Python barely survived becoming the default scripting language on Red Hat and other Linux distros which was a major obstruction to the Python 3 transition. If the new cohort of pandas and scikit-learn users had not been such a force of nature we”d be talking today about Python the way we do about Perl.
Not installing venv is a serious crime on the part of Debian as beginners don’t need any more excuse to trash their system with site-local directories and other wrong answers for how to manage packages in Python.
People just want to get things done. If they can get away with two commands instead of six they will, which is why I think poetry has gotten more adoption.
The word package is overloaded. There is a Debian package and there is a Python package.
If somebody wanted to package a modern Python application as Debian package they’d have to make a Debian package that contains several Python packages maybe as a venv or executable wheel, it is a solvable problem but a bit like comparing tic tac toe to 12d chess with supersymmetry in terms of the ambition of Linux distros if not the difficulty.
If you installed python packages as debs without any isolation you'd never be able to install two applications that depended on different versions of the same Python package.
The best thing about Java is that it is so xenophobic that nobody expects to have a working Java runtime installed with the OS so you never have to deal with a broken runtime installed with the OS. JAR files are remarkably self-sufficient so "write once one anywhere" is way closer to the truth than it is on "DLL Hell" platforms like Windows and Linux.
It takes more work to create and push a Debian package. Yes. But once it's done, it's DONE, and you never talk about it again. This whole article and thread can disappear, which is a MASSIVE time savings. The "DLL hell" you're referring ot exist on platforms that don't have package management, which notably does not apply to Linux, in general.
The funny part about Java is that "Enterprise Java" used to depend a lot more on things being in the base application server, and because that was, as usual, complete hell, it now went the complete other way and microservices will often "just bundle the entire application server" in the uberjar as a result.

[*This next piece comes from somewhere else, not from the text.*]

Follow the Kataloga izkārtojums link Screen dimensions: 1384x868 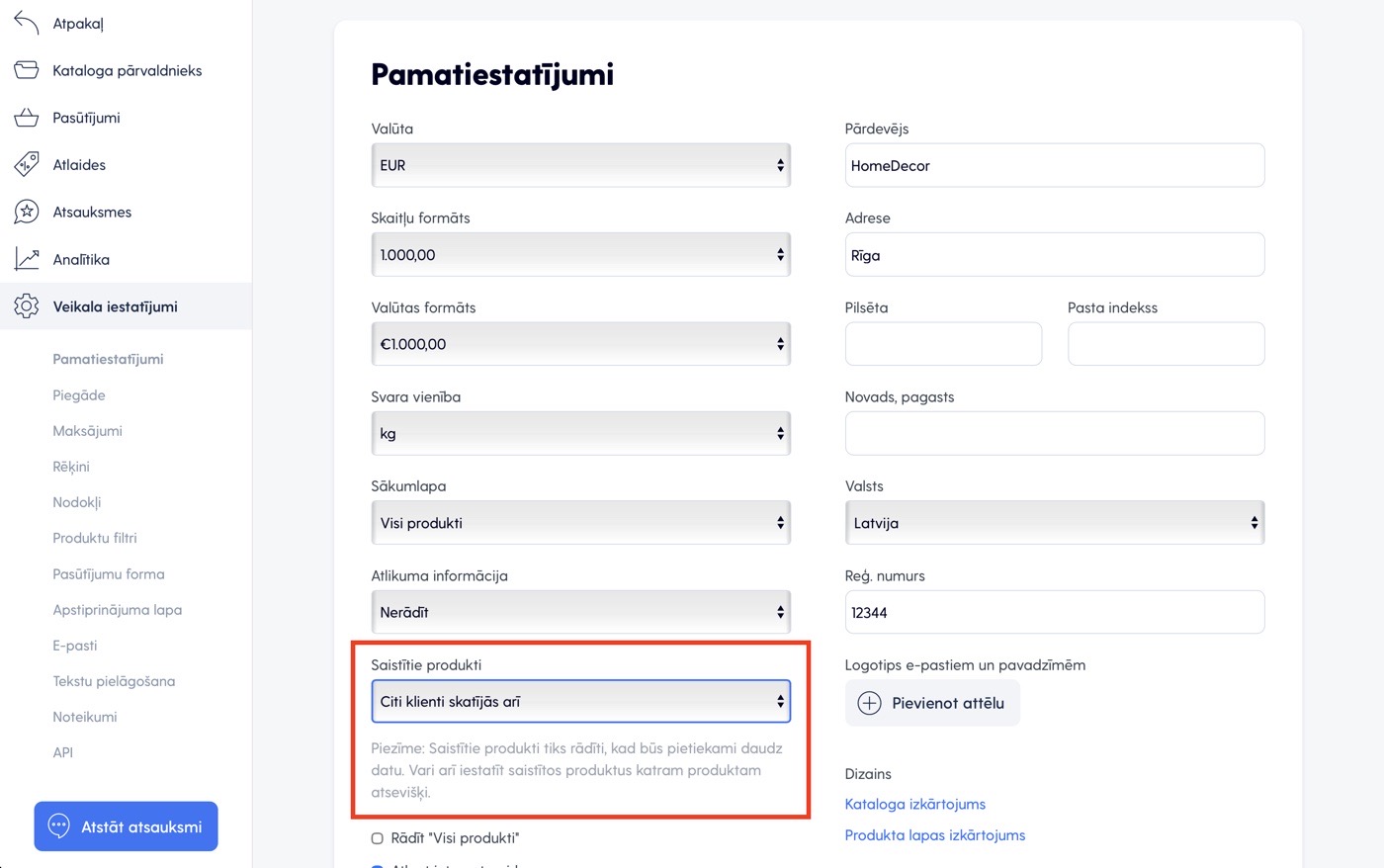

Because people are lazy and the right thing must be easier then the wrong thing. The main project in Python now (going well) is removing the footguns, and
pip install —-user
Is one of them. If users don’t have venv they will trash their Python installation almost right away and probably join the many people who’ve left Python.
> Isn’t it considered best practice not to use brew to install Python for exactly this reason?
The only time I've ever had a big mess with broken Python installs was after using brew on Linux - luckily killing off brew brought the system Python back fine. I'll grudgingly put up with brew on a Mac out of necessity, but keep it away from Linux.
Not that I would truly recommend to use brew on linux as there are better alternatives - docker images, distrobox with a rolling distro for newer python, or LTS distro to keep an older version, pyenv etc, but..
If you've had a problem with brew, it was most certainly caused because you sourced it in your .profile, .bash_profile or .zprofile. Never do that.
It's what brew's homepage recommends, but it can break a LOT of things and not just python. Brew should be in the $PATH only when you need it, from your current instance of interactive shell used for development, and not login-wide. The brew version of various pieces of software should not ever be able to take over what your system has or very unpredictable things will happen.
I avoid brew whenever possible, partially because it does weird stuff just to avoid installing things as root. MacPorts is nice but doesn't always have the port you want. Something like Python with a convenient .pkg download directly from python.org makes the choice obvious.
That said, some Python packages rely on native code that you might find yourself brew-installing. That can be a nightmare.
I’ve always seen it recommended to use pyenv or just download directly from Python.org instead.